Software Design Guidelines

This chapter focuses on key design decisions that should be considered, to achieve optimal performance, when integrating with the Intel QuickAssist Technology software. In many cases the best Intel QuickAssist Technology configuration is dependent on the design of the application stack that is being used and so it is not possible to have a one configuration fits all approach. The trade-offs between differing approaches will be discussed in this section to help the designer to make an informed decision.

The guidelines presented here focus on the following performance aspects:

Maximizing throughput through the accelerator.
Minimizing the offload cost incurred when using the accelerator.
Minimizing latency.

Each guideline will highlight its impact on performance. Specific performance numbers are not given in this document since exact performance numbers depend on a variety of factors and tend to be specific to a given workload, software, and platform configuration.

Polling vs Interrupts

Note

Not all use cases support interrupt mode, and not all software packages support interrupt mode.

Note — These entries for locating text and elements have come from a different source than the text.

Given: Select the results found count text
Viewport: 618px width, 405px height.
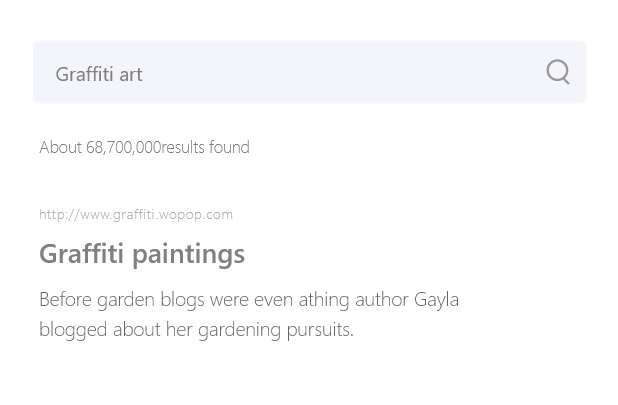Looking at the screenshot, I should click(x=144, y=147).
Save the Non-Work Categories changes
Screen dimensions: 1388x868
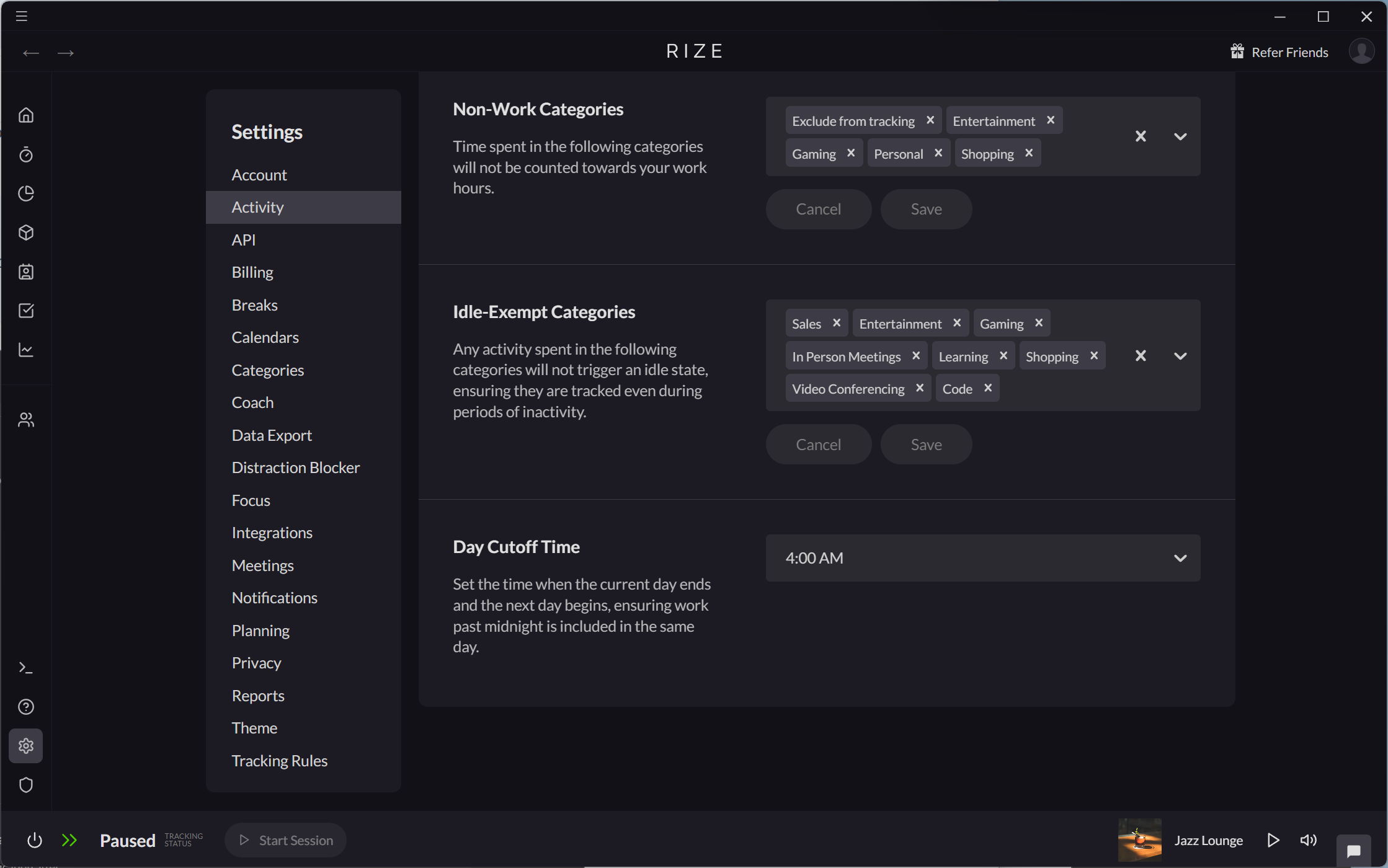pyautogui.click(x=925, y=209)
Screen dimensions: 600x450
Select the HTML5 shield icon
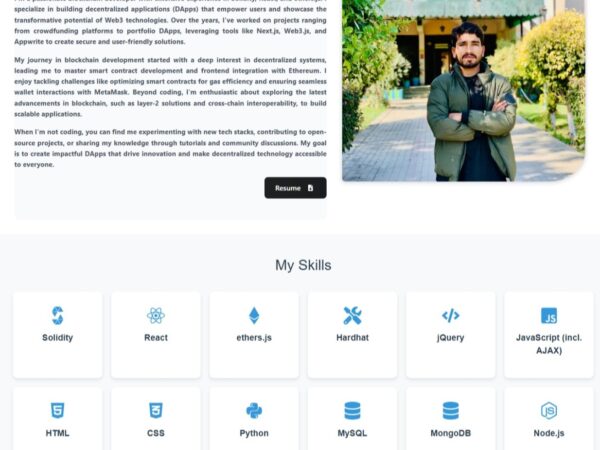click(57, 411)
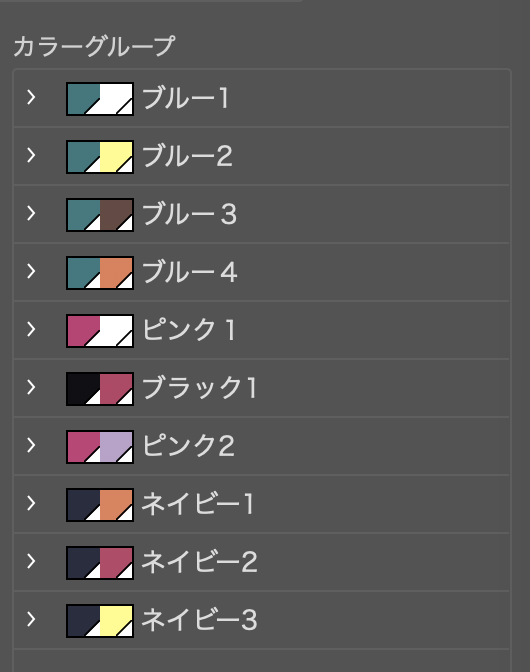Screen dimensions: 530x672
Task: Expand the ピンク 1 color group
Action: [31, 330]
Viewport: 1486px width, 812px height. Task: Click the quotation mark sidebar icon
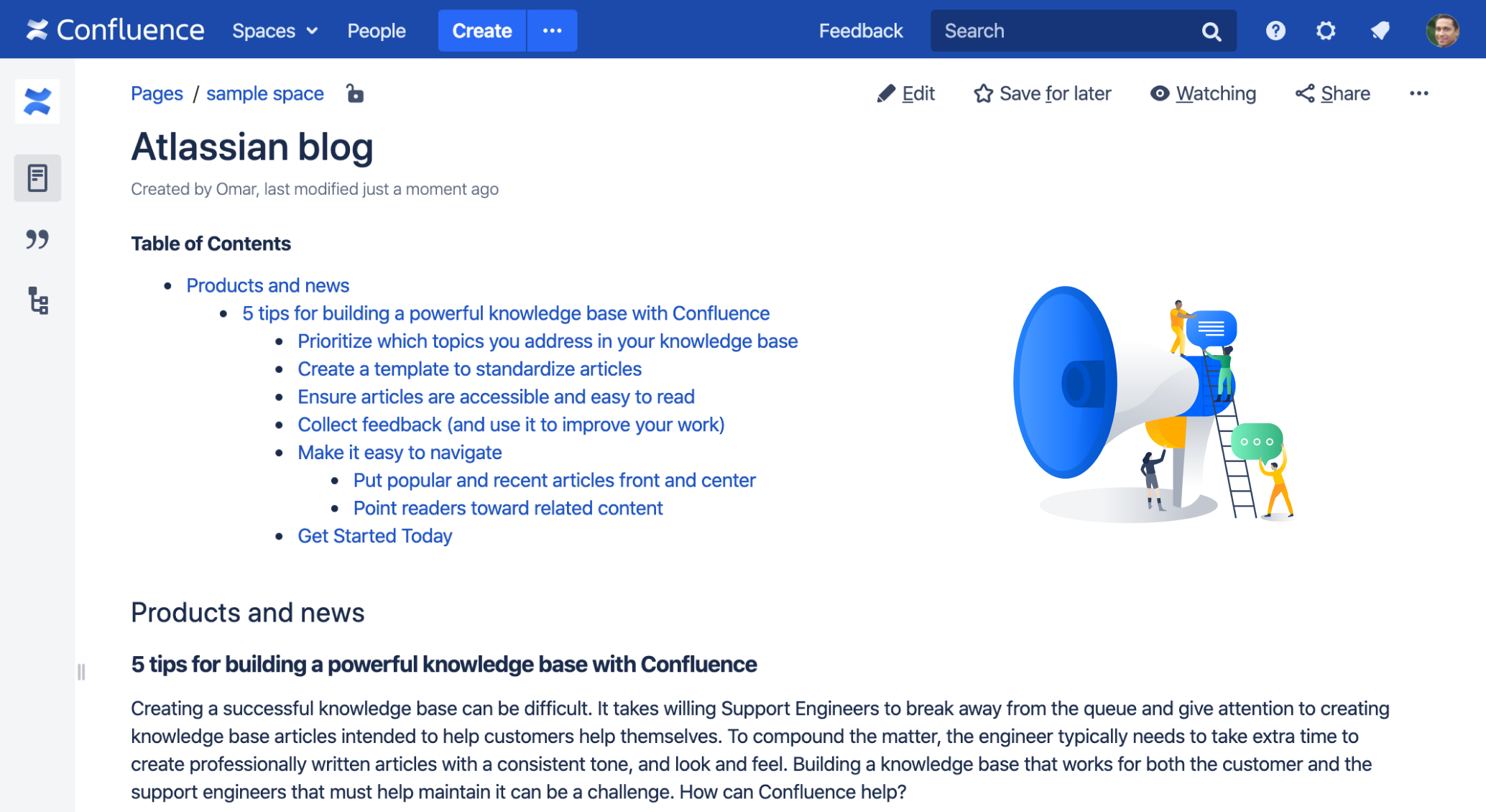[37, 238]

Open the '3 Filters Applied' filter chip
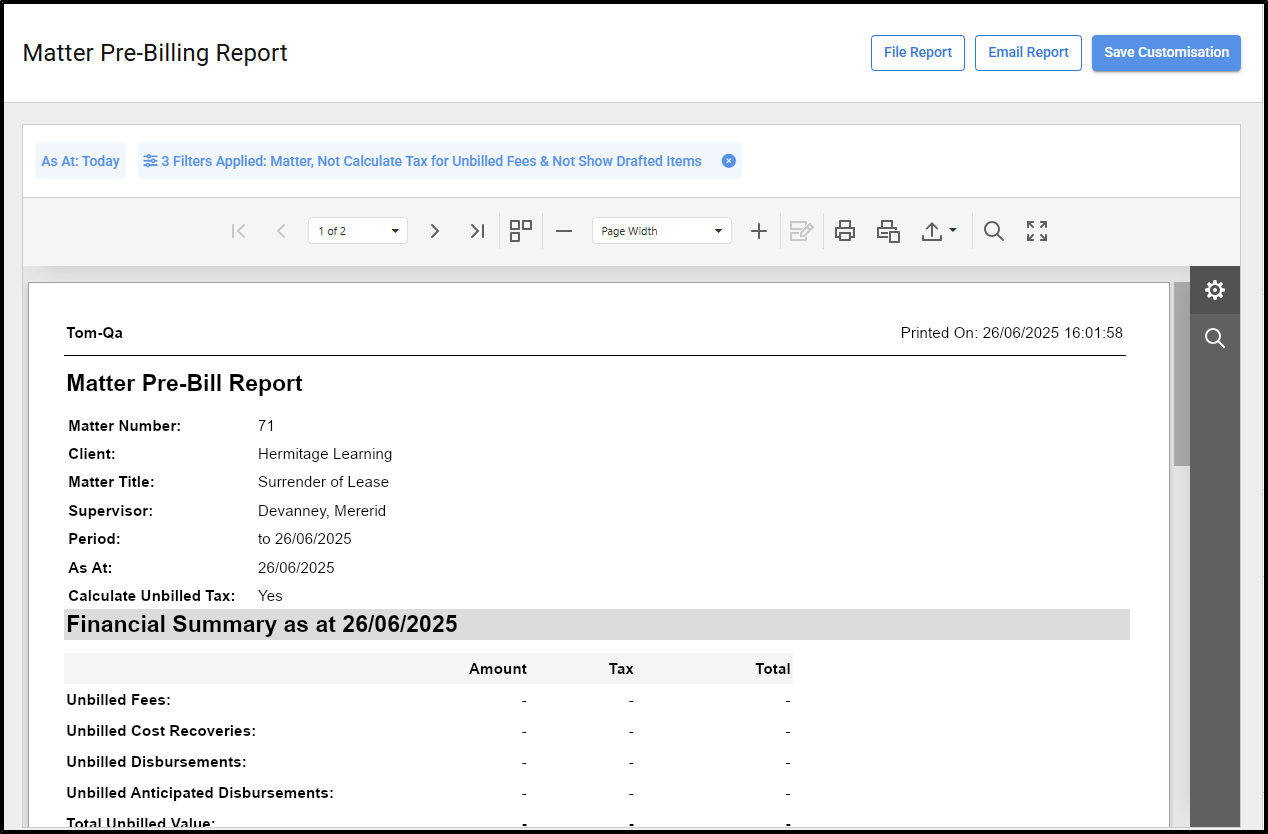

Software can either periodically query the hardware accelerator for responses or it can enable the generation of an interrupt when responses are available. Interrupts or polling mode can be configured per instance via the device configuration settings. Configuration parameter details are available in the Programmer’s Guide.

The properties and performance characteristics of each mode are explained below followed by recommendations on selecting a configuration.

Interrupt Mode

When operating in interrupt mode, the accelerator will generate an MSI-X interrupt when a response is placed on a response ring. Each ring bank has a separate MSI-X interrupt which may be steered to a particular CPU core via the CoreAffinity settings in the configuration file.

To reduce the number of interrupts generated, and hence the number of CPU cycles spent processing interrupts, multiple responses can be coalesced together. The presence of the multiple responses can be indicated via a single coalesced interrupt rather than having an interrupt per response. The number of responses that are associated with a coalesced interrupt is determined by an interrupt coalescing timer. When the accelerator places a response in a response ring, it starts an interrupt coalescing timer. While the timer is running, additional responses may be placed in the response ring. When the timer expires, an interrupt is generated to indicate that responses are available. Details on how to configure interrupt coalescing are available in the Programmer’s Guide.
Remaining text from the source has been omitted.